- [YOUR TASK] Transcribe, exactly and without pictures, the lines below from the line with "The width and height of the screenshot is (1288, 716)." to the line with "Given: Click the tweet text about Silver", both ends included, and no others.

- [INPUT DATA]
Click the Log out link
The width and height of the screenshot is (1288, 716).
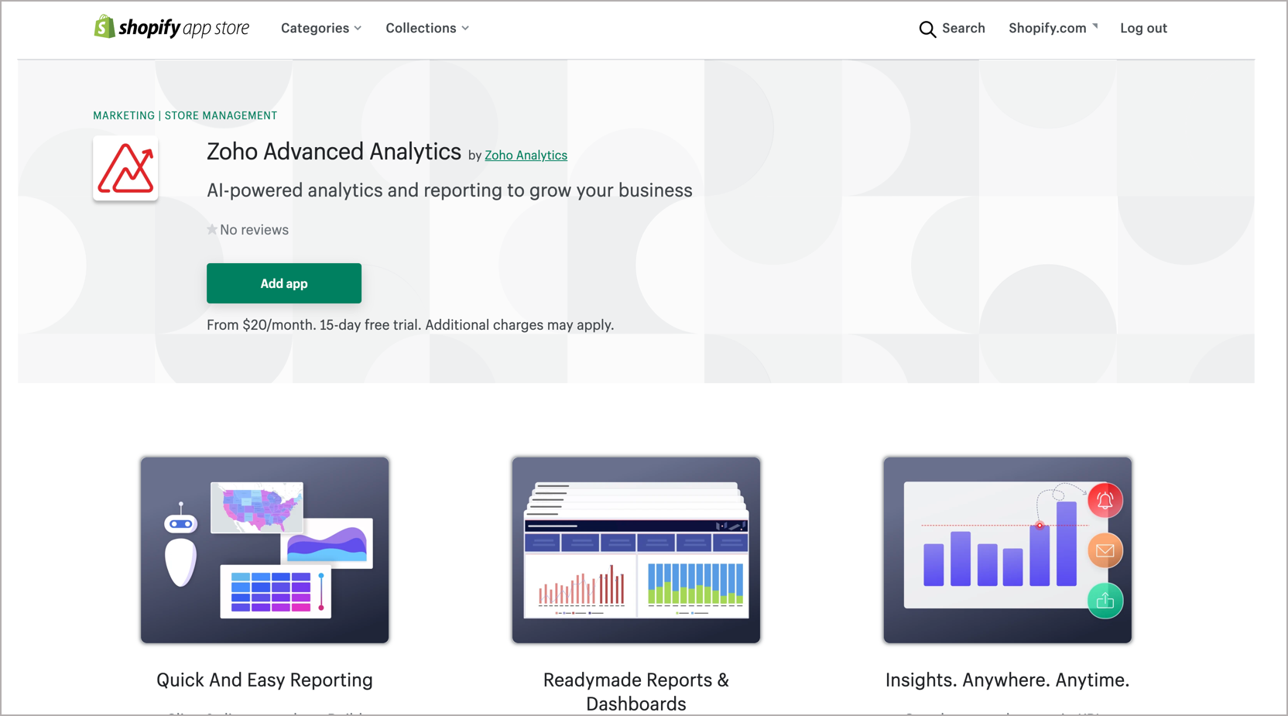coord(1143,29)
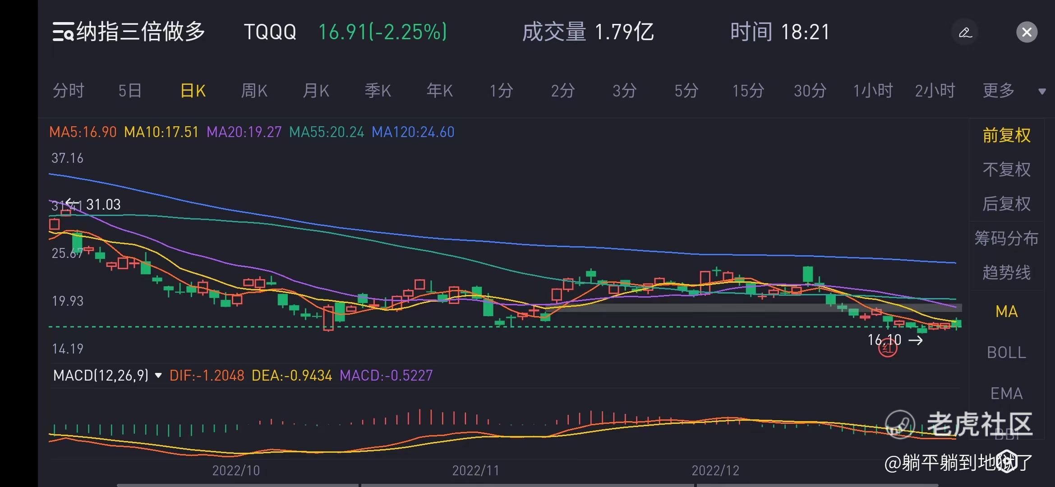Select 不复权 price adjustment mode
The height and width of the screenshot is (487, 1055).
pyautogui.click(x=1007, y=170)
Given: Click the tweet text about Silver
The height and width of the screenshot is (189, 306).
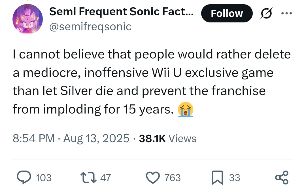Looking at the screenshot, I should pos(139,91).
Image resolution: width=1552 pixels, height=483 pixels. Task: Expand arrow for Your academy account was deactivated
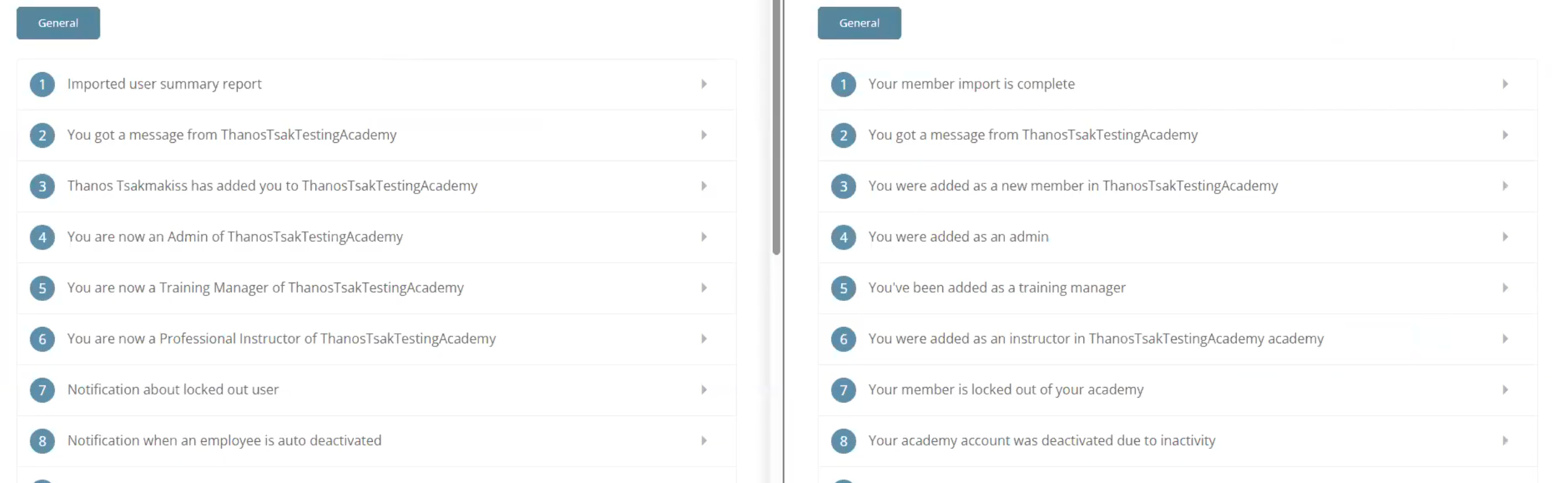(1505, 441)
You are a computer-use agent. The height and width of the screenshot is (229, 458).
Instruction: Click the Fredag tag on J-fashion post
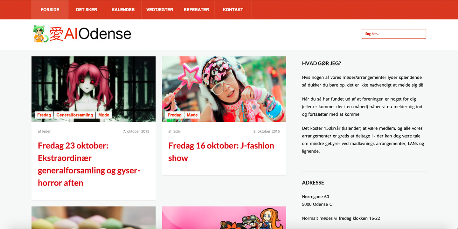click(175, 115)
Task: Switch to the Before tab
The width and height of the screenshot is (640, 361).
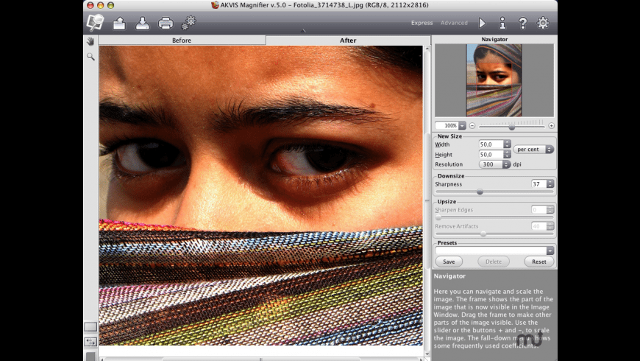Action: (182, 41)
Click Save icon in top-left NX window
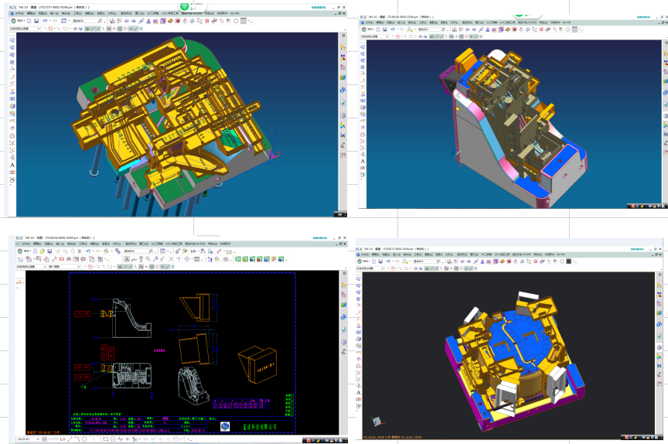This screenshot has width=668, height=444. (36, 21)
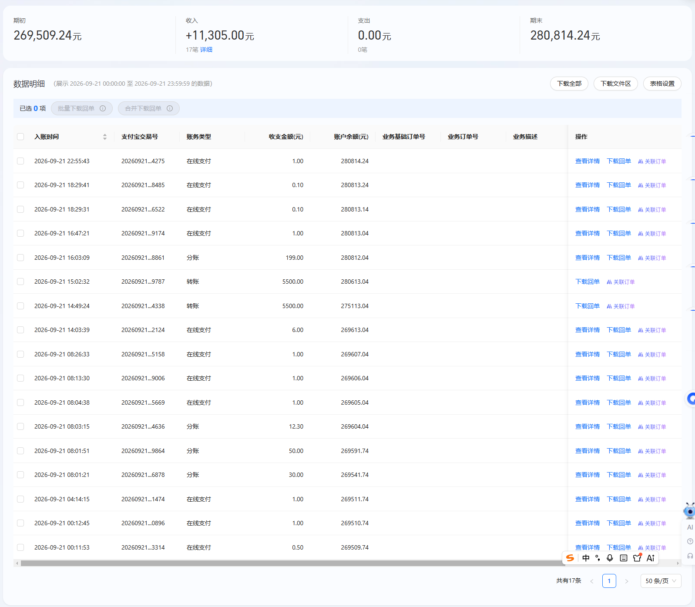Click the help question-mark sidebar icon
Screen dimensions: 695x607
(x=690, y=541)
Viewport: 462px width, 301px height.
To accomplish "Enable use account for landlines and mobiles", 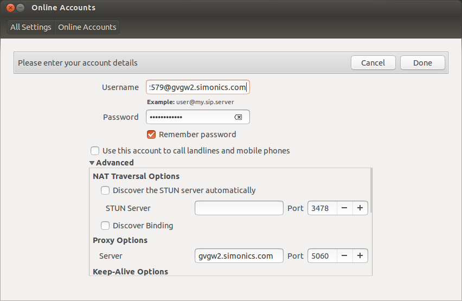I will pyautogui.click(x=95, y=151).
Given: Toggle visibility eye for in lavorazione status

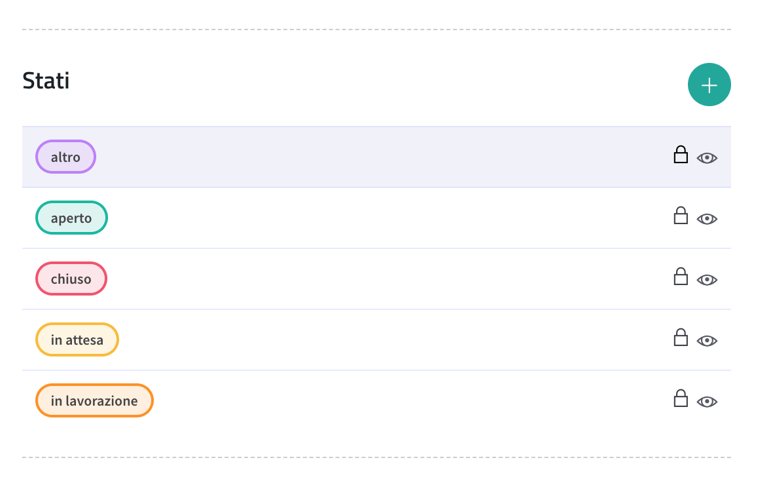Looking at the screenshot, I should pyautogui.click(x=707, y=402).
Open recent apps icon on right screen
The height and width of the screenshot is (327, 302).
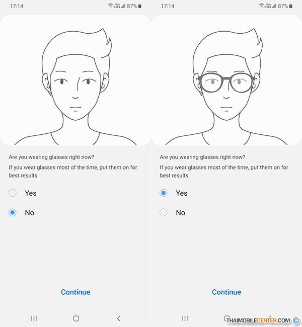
---
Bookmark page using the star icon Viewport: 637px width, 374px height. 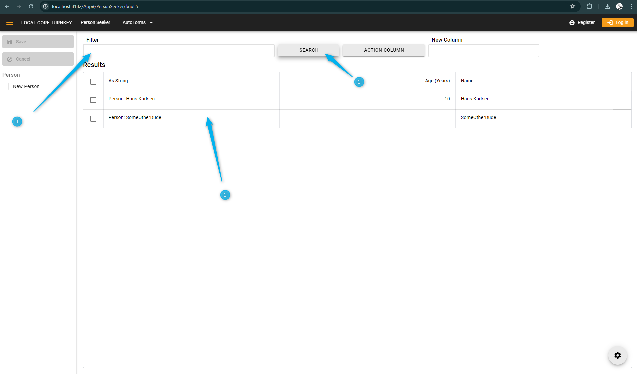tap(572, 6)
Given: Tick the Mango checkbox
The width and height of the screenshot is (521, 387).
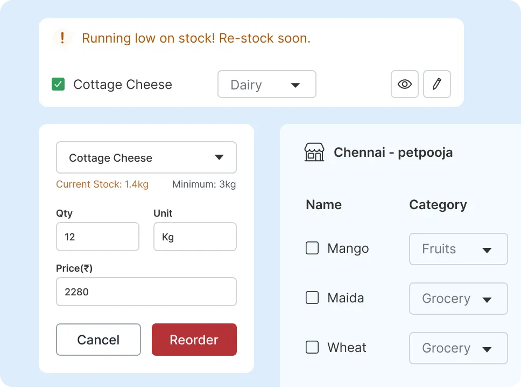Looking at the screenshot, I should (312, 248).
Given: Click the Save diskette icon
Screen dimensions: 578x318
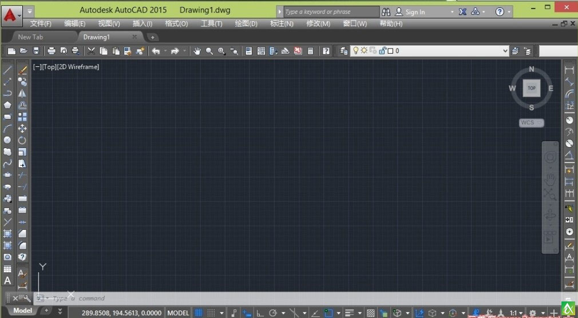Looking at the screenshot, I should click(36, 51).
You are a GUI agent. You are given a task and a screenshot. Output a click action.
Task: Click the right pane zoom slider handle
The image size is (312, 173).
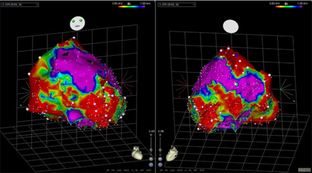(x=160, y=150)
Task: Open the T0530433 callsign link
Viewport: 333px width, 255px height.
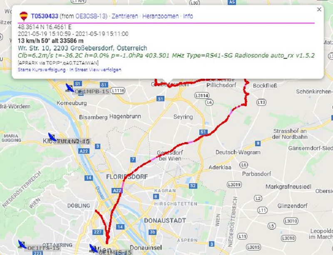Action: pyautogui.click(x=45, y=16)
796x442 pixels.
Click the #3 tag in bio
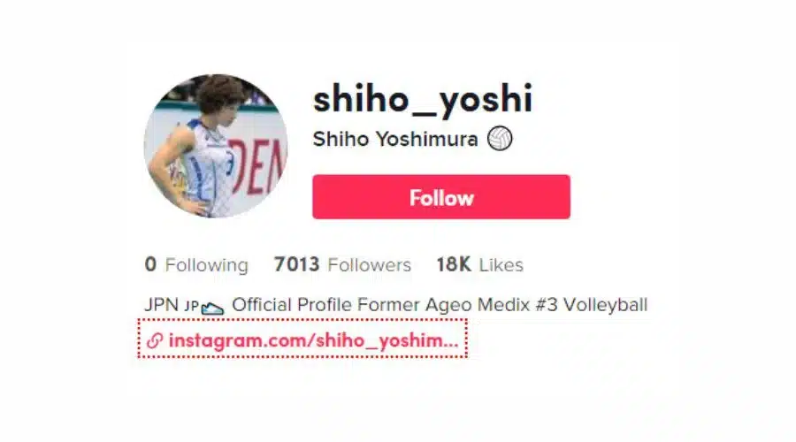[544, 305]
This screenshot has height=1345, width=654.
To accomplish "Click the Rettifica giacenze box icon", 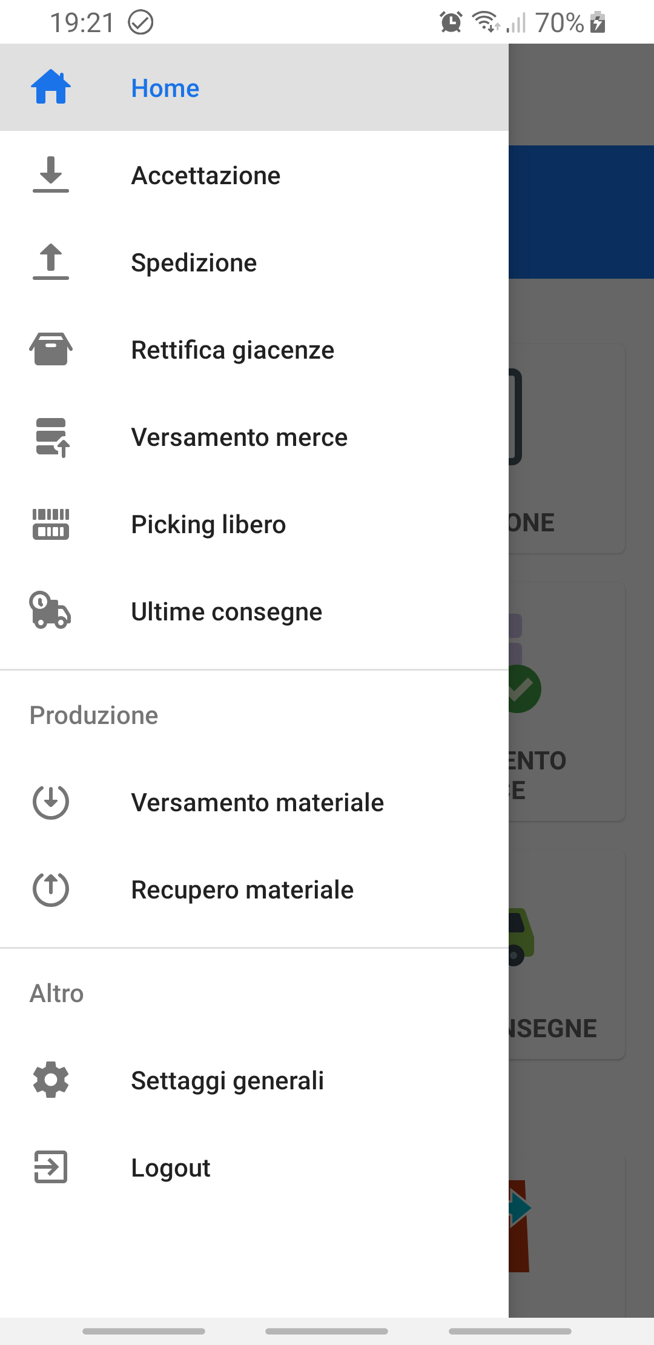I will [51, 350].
--
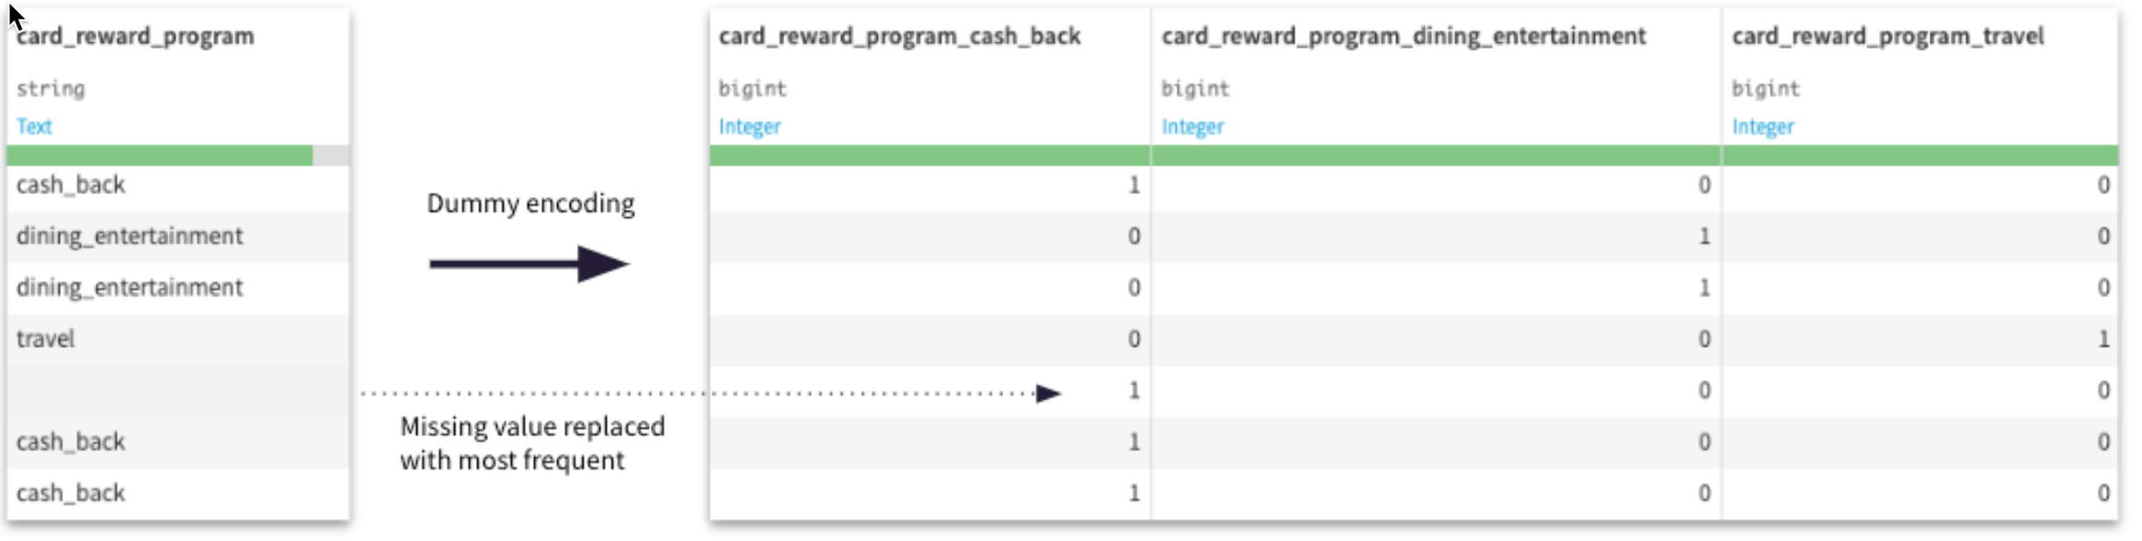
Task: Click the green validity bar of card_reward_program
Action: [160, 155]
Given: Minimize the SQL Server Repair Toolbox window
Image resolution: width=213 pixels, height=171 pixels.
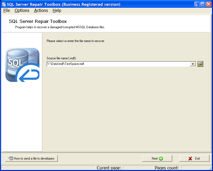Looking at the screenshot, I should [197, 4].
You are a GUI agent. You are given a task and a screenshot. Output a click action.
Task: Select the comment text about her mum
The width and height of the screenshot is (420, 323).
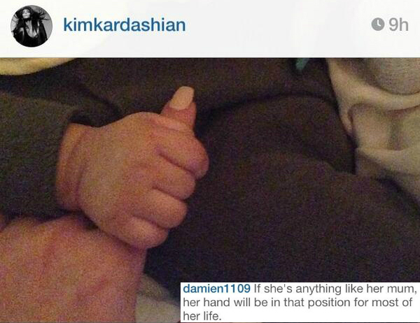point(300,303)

- [OUTPUT BELOW]
The width and height of the screenshot is (1288, 716).
coord(1143,29)
Select 不复权 price adjustment mode
The height and width of the screenshot is (487, 1055).
pyautogui.click(x=1007, y=170)
Given: Click the tweet text about Silver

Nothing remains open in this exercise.